Gonadotrope responsiveness to GnRH secretion is modulated based on the pulsatility of GnRH release. Neuronal activity is characterized by intrinsic short pulsatile patterns that change based on releasing and inhibiting factors including stress, energy availability, sex steroids, and neurotransmitters [14]. The pulsatility of GnRH is posited to emanate from the neurons in the arcuate nucleus of the hypothalamus [15]. Two modes of GnRH secretion have been identified: pulsatile and surge. Pulsatile secretion is mainly responsible for the daily intermittent secretion of GnRH. Surge secretion is responsible for the pre-ovulatory LH surge that immediately precedes ovulation (Fig. 8.3). The pulsatile intermittent release maintains receptor reactivity to the presence of GnRH; however, increasing frequency of GnRH release may reduce responsiveness and continuous GnRH secretion may lead to near-complete desensitization of the receptors to GnRH. This desensitization to GnRH can be exploited for therapeutic treatment with GnRH agonists to turn off the HPG axis and induce a pseudo-menopause state. These medications have broad clinical applications and can be considered for the treatment of precocious puberty and endometriosis.

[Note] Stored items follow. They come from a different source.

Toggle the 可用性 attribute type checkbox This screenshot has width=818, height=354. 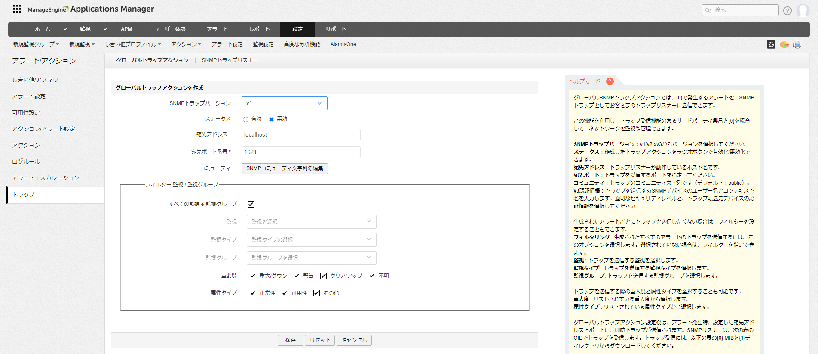(285, 293)
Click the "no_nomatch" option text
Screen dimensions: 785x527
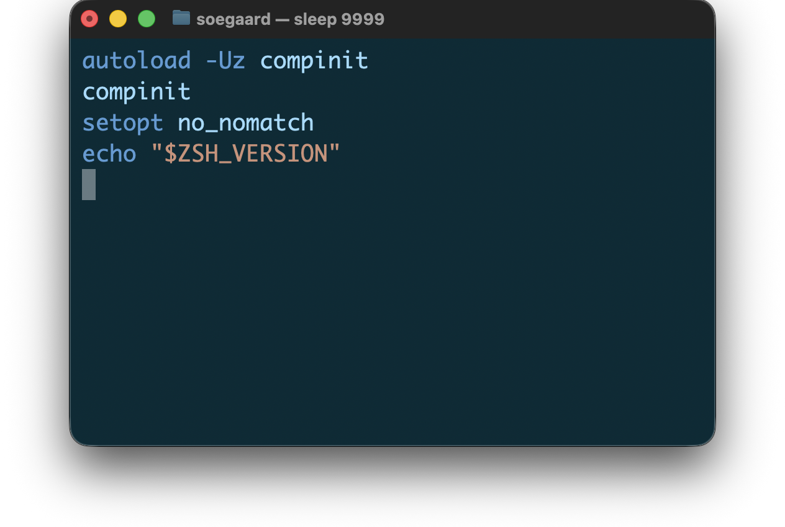coord(245,123)
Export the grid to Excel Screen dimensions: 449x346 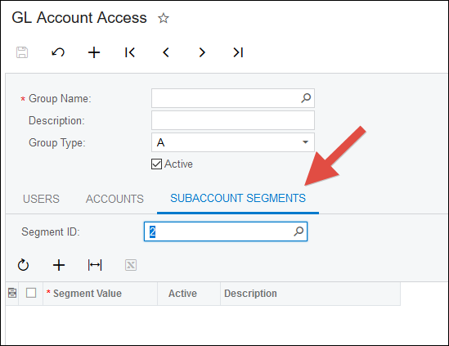[x=131, y=265]
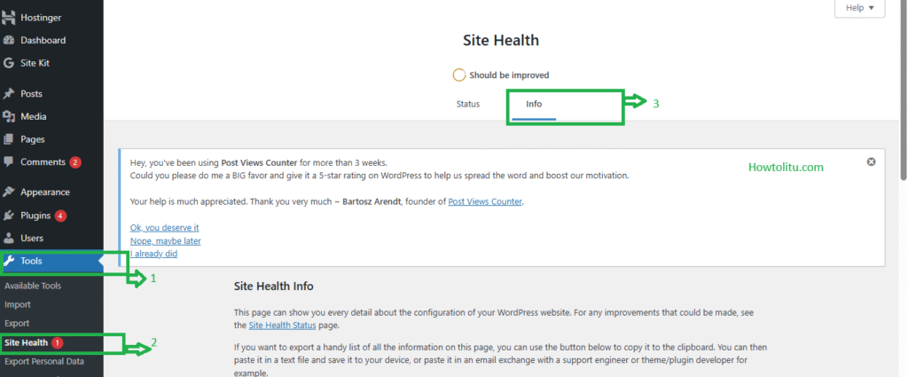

Additionally, different patterns of GnRH pulsatility differentially affect gonadotropes to induce transcription and production of LH or FSH. High-frequency pulses stimulate LH production, whereas low-frequency GnRH pulses favor FSH secretion [16]. In males, GnRH pulse frequency remains constant, whereas, in females, pulse frequency varies throughout the menstrual cycle. LH pulse frequency, a surrogate for GnRH pulsatility, is slow in the luteal phase, speeding up during the follicular phase, and culminates in a pre-ovulatory surge in conjunction with similarly timed GnRH surge secretion. Estrogen and progesterone released from the corpus luteum provide a negative feedback mechanism for GnRH post-ovulation.
Control/regulation of GnRH
Regulation of GnRH by neuronal inputs
KNDy neurons
Neurons in the arcuate nucleus also express several neurotransmitters including kisspeptin, neurokinin, and dynorphin which have been shown to regulate GnRH via a “pulse generator” and are essential for puberty and reproduction regulation [17]. These three neurotransmitters have lent their names to the KNDy neurons which produce these neurotransmitters [18].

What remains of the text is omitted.